ALL POSTS
Surveillance NGS Infrastructure Python

Genomic Surveillance at Scale: Lessons from the COVID-19 Response

What building global pathogen surveillance infrastructure during SARS-CoV-2 taught me about reproducible pipelines, data federation, and scientific communication under pressure.

· 10 min read

In 2020, the Centre for Genomic Pathogen Surveillance found itself at the operational centre of a global sequencing effort. Labs in India, Nigeria, Colombia, the Philippines, and across Europe were generating SARS-CoV-2 whole-genome sequences, and the challenge shifted rapidly from "can we sequence it?" to "can we make sense of it, fast, across every lab that's contributing?"

That experience shaped how I think about bioinformatics infrastructure more than anything else in my career.

Reproducibility is not optional

When you're operating across a dozen labs in different countries, different IT setups, different versions of Ubuntu, different institutional firewalls — the pipeline has to work identically everywhere. That means containers.

Nextflow + Docker (or Singularity, where Docker wasn't available on HPC clusters) became the default. Every process pinned to a container with a specific digest, not just a tag. A tag can change silently; a digest is immutable.

The practical consequence: a result from Lagos and a result from Bogotá, run six months apart, are directly comparable because the software stack was identical.

The data federation problem

Sequencing data is heavy and politically sensitive. Governments and health authorities are understandably reluctant to send raw patient-linked genomic data offshore. The model that worked was federated: sequence locally, run a standardised consensus pipeline locally, share the consensus FASTA and curated metadata.
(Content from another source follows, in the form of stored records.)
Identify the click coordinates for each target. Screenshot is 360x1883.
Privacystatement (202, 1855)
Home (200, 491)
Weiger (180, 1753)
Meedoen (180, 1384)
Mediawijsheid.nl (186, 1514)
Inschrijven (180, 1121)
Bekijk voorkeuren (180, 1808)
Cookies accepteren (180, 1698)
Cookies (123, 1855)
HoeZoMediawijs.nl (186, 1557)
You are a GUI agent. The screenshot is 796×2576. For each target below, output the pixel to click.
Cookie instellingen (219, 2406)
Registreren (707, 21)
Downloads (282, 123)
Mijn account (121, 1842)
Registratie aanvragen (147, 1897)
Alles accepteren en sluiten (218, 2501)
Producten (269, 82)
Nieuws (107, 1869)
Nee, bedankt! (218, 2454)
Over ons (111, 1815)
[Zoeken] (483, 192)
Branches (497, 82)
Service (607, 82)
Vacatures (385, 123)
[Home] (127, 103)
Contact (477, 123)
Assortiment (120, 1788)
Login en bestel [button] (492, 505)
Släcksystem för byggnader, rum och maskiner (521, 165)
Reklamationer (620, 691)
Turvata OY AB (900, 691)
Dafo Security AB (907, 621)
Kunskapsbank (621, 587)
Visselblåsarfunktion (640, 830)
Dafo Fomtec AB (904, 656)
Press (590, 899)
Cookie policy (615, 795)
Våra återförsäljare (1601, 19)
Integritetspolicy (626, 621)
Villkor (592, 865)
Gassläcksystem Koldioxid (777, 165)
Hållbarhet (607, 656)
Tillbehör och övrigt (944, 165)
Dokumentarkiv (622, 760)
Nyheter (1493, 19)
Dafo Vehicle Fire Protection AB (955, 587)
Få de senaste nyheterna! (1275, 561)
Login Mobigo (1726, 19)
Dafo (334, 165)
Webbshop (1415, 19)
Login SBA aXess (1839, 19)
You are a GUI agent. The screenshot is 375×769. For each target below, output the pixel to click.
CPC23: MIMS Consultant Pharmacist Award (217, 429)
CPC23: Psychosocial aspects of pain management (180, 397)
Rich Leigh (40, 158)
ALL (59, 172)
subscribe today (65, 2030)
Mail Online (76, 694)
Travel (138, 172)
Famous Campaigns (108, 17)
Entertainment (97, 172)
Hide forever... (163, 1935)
Tools like Pathogenwatch and Microreact were built specifically to accept this kind of federated input and generate phylogenetic trees and maps without requiring raw reads. The design philosophy — lightweight, browser-based, shareable — was exactly right for an emergency context.

Latency kills response

In an outbreak, a variant that's 10% of sequences today might be 60% next week. The surveillance pipeline had to be fast enough that results were informative before the epidemiological picture changed.

That forced some uncomfortable trade-offs:

  • Assembly vs. mapping: mapping to the reference (Wuhan-Hu-1) was faster and good enough for variant calling; full de novo assembly added latency we couldn't afford
  • QC thresholds: strict QC that rejected marginal-quality samples was worse than permissive QC with uncertainty flags. A genome with 10% ambiguous bases is still informative about lineage if the informative positions are covered
  • Automation over flexibility: human review of every sample is fine for 50 samples. At 50,000, you need to trust your automated QC and reserve human review for flagged outliers

Communication as infrastructure

One thing I underestimated before COVID: the visualisation layer is as important as the pipeline. Decision-makers — public health officials, ministers, WHO advisors — can't read a VCF. They need maps, timelines, variant frequency curves.

Investing engineering time in the Microreact and Pathogenwatch interfaces wasn't a nice-to-have. It was what made the genomic data actionable for the people who needed to act on it.

What carries over to gene therapy

The parallels with INDUCE-seq data at scale are closer than they first appear:

  • Federated data (different labs, different cell types, different editing conditions) needs standardised pipelines
  • Results need to be interpretable by people who didn't build the pipeline
  • Speed matters: a safety report that takes three weeks to produce is less useful than one that takes three days

The infrastructure mindset transfers even when the biology is completely different.